In recent years, thermal transfer systems have been developed to obtain prints from pictures which have been generated electronically from a color video camera. According to one way of obtaining such prints, an electronic picture is first subjected to color separation by color filters. The respective color-separated images are then converted into electrical signals. These signals are then operated on to produce cyan, magenta and yellow electrical signals. These signals are then transmitted to a thermal printer. To obtain the print, a cyan, magenta or yellow dye-donor element is placed face-to-face with a dye-receiving element. The two are then inserted between a thermal printing head and a platen roller. A line-type thermal printing head is used to apply heat from the back of the dye-donor sheet. The thermal printing head has many heating elements and is heated up sequentially in response to one of the cyan, magenta or yellow signals, and the process is then repeated for the other two colors. A color hard copy is thus obtained which corresponds to the original picture viewed on a screen. Further details of this process and an apparatus for carrying it out are contained in U.S. Pat. No. 4,621,271, the disclosure of which is hereby incorporated by reference.

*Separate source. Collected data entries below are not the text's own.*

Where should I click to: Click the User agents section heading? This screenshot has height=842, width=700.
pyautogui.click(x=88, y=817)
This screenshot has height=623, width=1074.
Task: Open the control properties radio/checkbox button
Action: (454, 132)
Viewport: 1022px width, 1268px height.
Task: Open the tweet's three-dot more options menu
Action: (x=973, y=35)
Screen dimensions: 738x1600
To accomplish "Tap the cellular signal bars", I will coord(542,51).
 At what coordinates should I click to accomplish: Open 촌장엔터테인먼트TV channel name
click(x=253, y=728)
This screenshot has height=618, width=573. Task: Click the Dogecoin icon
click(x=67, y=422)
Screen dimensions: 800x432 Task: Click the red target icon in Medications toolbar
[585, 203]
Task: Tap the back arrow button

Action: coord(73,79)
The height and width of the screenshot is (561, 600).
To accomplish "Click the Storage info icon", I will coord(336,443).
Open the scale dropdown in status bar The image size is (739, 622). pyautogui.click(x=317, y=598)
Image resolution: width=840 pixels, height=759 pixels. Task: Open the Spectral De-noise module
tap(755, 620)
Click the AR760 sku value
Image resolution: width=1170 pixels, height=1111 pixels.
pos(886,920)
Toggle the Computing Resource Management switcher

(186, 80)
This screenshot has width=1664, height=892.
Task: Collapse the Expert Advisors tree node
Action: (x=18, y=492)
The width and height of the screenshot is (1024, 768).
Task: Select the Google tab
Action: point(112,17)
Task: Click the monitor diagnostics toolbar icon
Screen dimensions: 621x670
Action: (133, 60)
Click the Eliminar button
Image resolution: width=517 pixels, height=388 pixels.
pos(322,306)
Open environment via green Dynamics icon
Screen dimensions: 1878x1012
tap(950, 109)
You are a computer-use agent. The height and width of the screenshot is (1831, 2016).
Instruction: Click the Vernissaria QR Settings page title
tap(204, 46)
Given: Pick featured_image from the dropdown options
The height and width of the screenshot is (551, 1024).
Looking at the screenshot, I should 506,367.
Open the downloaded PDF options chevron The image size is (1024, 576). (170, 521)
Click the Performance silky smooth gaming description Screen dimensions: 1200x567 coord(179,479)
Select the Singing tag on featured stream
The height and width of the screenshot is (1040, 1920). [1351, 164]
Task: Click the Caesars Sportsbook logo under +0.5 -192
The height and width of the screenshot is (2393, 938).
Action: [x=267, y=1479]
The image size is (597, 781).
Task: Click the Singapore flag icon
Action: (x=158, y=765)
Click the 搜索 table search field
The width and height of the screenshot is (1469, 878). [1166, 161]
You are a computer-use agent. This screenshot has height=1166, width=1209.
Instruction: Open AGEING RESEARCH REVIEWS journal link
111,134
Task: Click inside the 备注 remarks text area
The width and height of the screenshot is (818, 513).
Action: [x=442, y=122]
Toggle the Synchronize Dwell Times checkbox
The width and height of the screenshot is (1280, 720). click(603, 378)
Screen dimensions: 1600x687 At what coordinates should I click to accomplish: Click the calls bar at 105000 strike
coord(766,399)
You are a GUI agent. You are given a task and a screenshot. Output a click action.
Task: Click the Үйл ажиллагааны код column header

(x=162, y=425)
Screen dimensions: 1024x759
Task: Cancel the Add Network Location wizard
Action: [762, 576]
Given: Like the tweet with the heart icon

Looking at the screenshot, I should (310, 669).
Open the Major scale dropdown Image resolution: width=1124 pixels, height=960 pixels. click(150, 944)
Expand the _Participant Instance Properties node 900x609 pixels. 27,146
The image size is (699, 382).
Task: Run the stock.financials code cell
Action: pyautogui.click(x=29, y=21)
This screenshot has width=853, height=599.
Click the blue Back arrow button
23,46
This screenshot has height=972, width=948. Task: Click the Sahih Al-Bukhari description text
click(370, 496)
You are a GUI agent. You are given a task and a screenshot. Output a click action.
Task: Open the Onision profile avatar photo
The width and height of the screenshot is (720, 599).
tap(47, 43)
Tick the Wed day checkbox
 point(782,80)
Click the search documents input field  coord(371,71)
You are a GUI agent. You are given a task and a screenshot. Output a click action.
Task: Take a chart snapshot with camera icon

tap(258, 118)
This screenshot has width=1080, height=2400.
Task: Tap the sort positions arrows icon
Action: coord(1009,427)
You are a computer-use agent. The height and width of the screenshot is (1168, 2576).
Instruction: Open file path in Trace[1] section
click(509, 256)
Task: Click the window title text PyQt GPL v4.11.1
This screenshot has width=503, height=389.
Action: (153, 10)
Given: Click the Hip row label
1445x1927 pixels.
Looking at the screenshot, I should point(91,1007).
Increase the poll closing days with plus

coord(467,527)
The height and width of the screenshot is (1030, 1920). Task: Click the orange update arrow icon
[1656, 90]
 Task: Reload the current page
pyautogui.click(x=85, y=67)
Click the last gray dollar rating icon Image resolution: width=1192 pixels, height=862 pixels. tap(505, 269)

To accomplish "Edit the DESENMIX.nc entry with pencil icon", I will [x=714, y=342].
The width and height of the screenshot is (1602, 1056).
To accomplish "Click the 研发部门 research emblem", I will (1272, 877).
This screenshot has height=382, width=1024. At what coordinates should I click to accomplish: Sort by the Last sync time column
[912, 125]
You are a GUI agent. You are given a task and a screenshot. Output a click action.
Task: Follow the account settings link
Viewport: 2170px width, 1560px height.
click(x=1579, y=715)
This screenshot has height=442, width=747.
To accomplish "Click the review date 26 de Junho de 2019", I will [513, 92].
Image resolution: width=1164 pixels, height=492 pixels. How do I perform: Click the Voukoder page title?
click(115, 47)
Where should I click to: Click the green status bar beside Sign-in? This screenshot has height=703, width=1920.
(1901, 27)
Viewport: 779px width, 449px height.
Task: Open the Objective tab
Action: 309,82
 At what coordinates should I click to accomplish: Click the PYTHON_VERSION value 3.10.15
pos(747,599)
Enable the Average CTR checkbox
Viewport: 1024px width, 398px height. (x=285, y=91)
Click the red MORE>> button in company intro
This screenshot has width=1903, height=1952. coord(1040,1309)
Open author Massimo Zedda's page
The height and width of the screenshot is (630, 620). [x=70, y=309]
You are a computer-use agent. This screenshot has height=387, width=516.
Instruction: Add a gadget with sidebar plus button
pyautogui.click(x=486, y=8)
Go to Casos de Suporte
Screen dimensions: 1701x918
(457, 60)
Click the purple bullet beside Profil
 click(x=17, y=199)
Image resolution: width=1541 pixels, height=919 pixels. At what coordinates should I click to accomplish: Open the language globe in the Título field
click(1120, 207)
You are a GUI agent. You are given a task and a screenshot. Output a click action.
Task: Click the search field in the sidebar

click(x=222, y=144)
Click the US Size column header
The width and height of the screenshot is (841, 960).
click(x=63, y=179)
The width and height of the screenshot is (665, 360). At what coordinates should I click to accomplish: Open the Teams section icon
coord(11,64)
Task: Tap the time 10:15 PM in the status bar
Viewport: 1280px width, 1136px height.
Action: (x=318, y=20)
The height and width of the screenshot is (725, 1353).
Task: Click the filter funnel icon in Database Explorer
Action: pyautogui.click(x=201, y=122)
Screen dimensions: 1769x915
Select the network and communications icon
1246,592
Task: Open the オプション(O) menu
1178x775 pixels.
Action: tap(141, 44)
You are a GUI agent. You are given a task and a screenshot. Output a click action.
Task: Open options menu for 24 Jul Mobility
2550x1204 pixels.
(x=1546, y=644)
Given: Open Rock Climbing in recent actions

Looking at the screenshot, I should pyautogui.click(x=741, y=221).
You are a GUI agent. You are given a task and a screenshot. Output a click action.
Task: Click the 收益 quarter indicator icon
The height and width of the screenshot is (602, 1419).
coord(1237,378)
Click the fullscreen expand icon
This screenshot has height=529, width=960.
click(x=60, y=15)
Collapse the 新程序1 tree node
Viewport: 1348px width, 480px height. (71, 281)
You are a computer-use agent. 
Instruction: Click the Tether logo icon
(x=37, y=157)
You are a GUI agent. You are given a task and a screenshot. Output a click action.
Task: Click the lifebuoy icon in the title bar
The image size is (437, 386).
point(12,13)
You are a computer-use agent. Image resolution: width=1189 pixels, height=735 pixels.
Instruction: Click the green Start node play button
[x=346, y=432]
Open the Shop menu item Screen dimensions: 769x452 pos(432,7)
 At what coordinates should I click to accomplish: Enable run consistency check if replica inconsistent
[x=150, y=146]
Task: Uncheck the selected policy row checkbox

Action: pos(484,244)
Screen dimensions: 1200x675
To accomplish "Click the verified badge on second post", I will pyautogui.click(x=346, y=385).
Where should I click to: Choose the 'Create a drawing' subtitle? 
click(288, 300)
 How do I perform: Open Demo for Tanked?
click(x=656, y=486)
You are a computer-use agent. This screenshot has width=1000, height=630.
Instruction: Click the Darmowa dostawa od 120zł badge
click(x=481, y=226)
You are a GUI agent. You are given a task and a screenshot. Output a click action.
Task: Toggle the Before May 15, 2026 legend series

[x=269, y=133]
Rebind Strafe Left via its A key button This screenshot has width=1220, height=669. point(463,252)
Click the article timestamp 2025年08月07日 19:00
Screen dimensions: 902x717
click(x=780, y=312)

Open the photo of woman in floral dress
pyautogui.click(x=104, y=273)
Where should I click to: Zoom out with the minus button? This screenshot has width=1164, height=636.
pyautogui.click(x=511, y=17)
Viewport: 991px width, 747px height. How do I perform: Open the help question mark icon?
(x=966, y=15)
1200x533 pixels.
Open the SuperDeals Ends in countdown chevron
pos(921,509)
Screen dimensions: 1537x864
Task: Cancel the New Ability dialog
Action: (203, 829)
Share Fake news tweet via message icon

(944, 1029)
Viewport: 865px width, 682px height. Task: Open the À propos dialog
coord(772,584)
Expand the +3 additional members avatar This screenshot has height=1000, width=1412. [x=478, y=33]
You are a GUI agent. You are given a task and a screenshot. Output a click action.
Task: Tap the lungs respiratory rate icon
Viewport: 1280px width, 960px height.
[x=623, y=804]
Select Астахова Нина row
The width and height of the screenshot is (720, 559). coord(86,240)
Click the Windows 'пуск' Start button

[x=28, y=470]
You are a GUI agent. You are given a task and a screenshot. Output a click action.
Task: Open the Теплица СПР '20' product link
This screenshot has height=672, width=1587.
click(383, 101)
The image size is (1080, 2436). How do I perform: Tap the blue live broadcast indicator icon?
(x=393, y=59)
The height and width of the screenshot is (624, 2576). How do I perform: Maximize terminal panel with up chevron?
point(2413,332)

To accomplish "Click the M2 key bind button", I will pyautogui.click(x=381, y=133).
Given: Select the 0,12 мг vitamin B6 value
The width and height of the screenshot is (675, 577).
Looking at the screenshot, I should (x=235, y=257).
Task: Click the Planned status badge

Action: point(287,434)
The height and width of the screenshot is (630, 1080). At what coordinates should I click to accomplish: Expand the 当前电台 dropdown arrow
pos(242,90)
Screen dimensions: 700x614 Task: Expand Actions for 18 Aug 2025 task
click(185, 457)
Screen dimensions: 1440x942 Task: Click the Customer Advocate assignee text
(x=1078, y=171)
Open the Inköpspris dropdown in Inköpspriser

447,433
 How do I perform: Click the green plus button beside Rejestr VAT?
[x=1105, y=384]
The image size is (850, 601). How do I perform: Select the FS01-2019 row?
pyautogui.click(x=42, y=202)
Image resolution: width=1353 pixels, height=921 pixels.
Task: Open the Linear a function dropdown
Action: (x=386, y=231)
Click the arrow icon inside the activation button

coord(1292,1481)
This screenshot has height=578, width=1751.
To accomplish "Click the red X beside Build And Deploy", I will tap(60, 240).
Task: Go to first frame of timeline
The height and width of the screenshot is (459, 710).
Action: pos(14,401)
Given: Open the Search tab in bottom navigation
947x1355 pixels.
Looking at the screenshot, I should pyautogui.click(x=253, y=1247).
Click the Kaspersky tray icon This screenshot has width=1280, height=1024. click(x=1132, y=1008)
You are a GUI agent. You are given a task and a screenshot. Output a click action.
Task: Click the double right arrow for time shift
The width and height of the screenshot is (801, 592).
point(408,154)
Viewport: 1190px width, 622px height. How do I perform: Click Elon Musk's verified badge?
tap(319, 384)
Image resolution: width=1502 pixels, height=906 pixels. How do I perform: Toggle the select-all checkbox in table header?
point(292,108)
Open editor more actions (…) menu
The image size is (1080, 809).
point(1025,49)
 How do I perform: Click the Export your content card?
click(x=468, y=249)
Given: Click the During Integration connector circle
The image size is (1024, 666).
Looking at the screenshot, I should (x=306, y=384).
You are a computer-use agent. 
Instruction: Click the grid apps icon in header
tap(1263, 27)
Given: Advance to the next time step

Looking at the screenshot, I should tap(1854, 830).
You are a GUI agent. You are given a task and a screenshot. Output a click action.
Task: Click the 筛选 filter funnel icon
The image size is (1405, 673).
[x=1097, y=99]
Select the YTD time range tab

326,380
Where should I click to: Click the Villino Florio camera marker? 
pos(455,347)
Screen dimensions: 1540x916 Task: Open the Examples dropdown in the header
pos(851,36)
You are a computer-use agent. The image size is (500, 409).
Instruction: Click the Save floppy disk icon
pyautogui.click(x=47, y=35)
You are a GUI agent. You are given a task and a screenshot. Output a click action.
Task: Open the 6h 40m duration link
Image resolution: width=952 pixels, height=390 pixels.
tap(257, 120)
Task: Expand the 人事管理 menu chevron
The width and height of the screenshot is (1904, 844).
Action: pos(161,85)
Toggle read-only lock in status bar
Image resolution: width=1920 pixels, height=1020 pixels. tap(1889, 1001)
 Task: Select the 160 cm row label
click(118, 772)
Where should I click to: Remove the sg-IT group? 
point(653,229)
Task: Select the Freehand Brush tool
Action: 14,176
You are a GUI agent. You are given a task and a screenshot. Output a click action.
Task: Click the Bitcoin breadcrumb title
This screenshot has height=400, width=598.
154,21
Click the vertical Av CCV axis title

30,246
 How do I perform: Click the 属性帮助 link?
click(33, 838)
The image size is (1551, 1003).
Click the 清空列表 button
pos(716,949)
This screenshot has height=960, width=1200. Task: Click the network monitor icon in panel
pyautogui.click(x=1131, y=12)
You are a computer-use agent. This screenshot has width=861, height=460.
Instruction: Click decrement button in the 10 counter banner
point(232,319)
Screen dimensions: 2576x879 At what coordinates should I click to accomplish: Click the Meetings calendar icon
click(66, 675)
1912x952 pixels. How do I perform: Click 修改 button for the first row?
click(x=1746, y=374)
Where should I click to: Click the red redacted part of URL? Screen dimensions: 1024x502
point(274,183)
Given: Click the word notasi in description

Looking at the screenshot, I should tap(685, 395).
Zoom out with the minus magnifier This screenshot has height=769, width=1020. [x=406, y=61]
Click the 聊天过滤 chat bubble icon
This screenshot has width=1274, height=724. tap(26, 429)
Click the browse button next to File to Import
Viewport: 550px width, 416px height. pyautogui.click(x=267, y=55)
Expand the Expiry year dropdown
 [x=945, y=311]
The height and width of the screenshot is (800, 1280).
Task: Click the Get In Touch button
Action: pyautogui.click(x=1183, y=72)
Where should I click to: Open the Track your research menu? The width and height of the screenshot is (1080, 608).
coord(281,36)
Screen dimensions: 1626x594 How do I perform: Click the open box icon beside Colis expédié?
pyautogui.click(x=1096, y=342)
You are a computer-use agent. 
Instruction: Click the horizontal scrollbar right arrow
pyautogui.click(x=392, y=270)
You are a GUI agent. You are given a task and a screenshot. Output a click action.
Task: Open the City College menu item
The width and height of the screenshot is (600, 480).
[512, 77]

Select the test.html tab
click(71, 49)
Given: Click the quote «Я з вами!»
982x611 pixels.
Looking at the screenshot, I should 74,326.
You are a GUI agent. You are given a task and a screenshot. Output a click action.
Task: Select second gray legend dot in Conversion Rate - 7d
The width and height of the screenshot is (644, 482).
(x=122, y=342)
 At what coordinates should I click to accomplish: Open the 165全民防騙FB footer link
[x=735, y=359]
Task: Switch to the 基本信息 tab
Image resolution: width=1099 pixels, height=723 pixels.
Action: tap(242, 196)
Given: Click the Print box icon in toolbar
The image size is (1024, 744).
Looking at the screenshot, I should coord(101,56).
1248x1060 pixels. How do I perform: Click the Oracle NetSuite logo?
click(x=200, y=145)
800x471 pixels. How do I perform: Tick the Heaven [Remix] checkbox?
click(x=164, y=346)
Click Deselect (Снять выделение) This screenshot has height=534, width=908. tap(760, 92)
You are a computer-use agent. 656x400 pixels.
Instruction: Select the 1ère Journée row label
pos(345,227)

Commonly-used dyes are nonionic in character because of the easy thermal transfer achievable with this type of compound. The dye-receiver layer usually comprises an organic polymer with polar groups to act as a mordant for the dyes transferred to it. A disadvantage of such a system is that since the dyes are designed to be mobile within the receiver polymer matrix, the prints generated can suffer from dye migration over time.
There is a need to provide thermal dye transfer imaging systems that yield images which are resistant to degradation by contact with other surfaces, chemicals, fingerprints, etc. Such image degradation is often the result of continued migration of the transferred dyes after the printing step.
One approach to reducing the continued migration of the transferred dyes is to utilize basic dyes which are capable of reacting with acidic substances in the receiving element to form migration-resistant cationic dye salts. However, it is difficult to effectively protonate a thermally transferred basic dye in a hydrophobic, polymeric receiving element with a conventional, electrically neutral acidic substance because the polymeric medium provides little stabilization of the charged dye salt that is formed.
One way to overcome this is to use a very strong protic acid such as a sulfonic acid. However, strong protic acids can have deleterious effects on many polymeric materials and often induce unwanted color shifts of the transferred dyes.